"Father is an essential participant from preconception to birth and beyond. His love is the current that opens mother's heart to birth their baby at a refined vibration. He is invited by his baby to offer his energetic alignment of love to a baby's life."
Sacred Birthing Insight

Diary of a Spiritual Midwife (part 2)

Ani & Steve at Ani’s birthday party

My dearest friend, Ani, picked me up from the train station in Eugene. She took me to sit with a friend whose father was dying. Oh my goodness. I went right in to introduce myself and let him hear my voice. Looking at him, I saw colors I didn’t expect in unusual places: lots of dark yellow around the heart with a tiny pink core of lace around the edges of the heart, blue in his gut and red-brown in his head area. “Was he an angry man?” I asked. Yes. I asked to release his worldly burden from his shoulders and as those were released, life’s experiences were drawn into his heart and his heart let go of the sorrow-full yellow and the pink glowed brighter and puffier. There was a black writhing energy showing itself coming out of the gut. I teased it out and offered it as energy to the Earth Mother. As his daughter came in the room, a light shot out of her 3rd chakra to his 3rd chakra and I understood that her energy was holding him here and pulling on him. No wonder she was exhausted. This happened every time she came in and it seemed to me that it was causing him to stay embodied longer than needed. She constantly called to him to acknowledge that she was there by squeezing her hand, which he did, and then to indicate if he was in pain by another squeeze… Which he never did. I suggested she sit with him 2 full hours and tell him everything she could think of. She let out the love when she was with him; but she was also full the anger and pain of growing up with him. She let that out with us.
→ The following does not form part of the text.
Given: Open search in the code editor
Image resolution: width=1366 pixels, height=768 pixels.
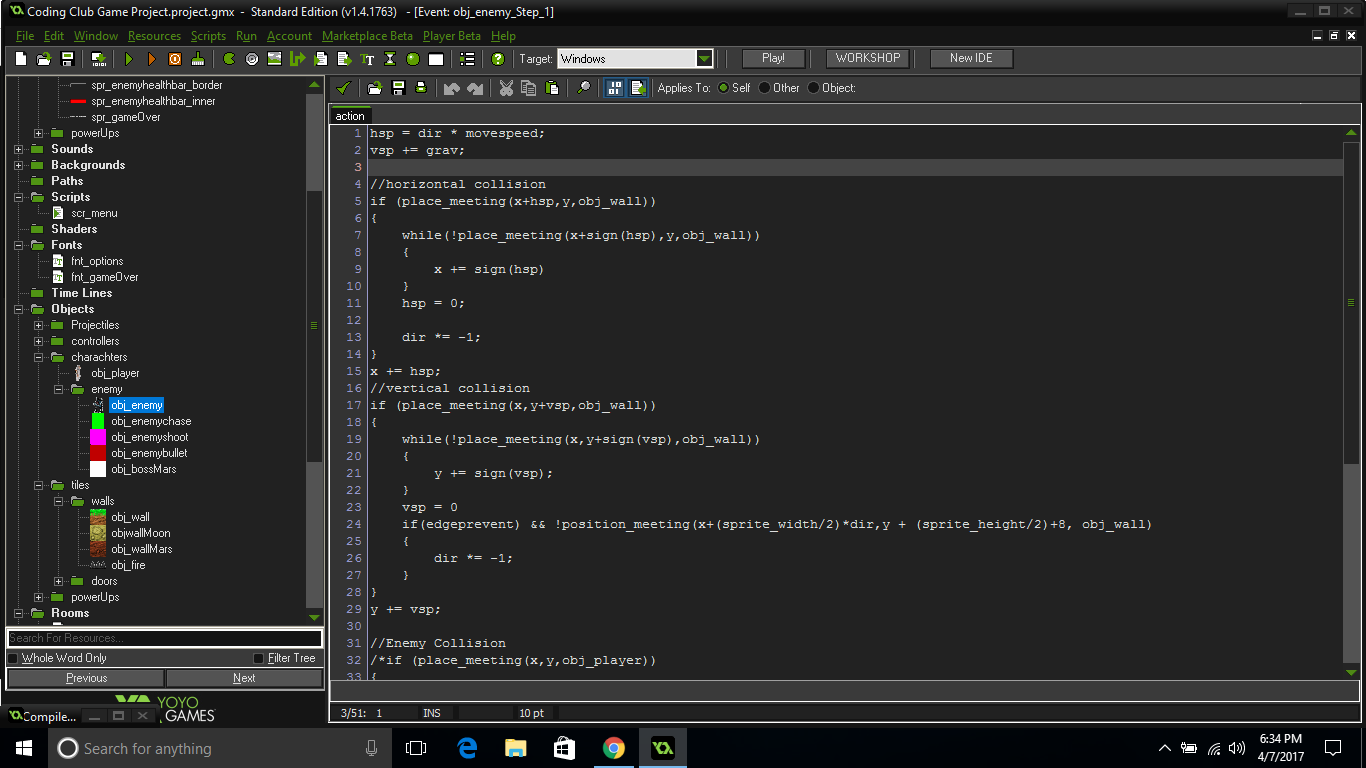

The next morning, much had shifted. He was peacefully in his deathing process. There was no more squeezing. His colors were swirling. An energy came into his crown and went to his throat and swirled like a whirlpool there. From the throat, the energy moved and then made a figure eight in his 2nd chakra. When it left there, it went to his kidneys moving in circles around each one. Then everything stopped. I felt that was all for now. The daughter was so full of her own pain that she saw pain on the same face that I saw total peace. She was insistent that morphine and tranquilizers be given to him each night. So, who was it for?

That night Ani and I went to Nicky Scully’s once a month open house. Nicky leads trips to Egypt and writes books on it too. Who better to ask about the ankh? As I pick it up, I hear, “Ask her to activate it.” So she does, then rubs a beautiful oil into it. I receive it back and she suggests we have a journey on Friday.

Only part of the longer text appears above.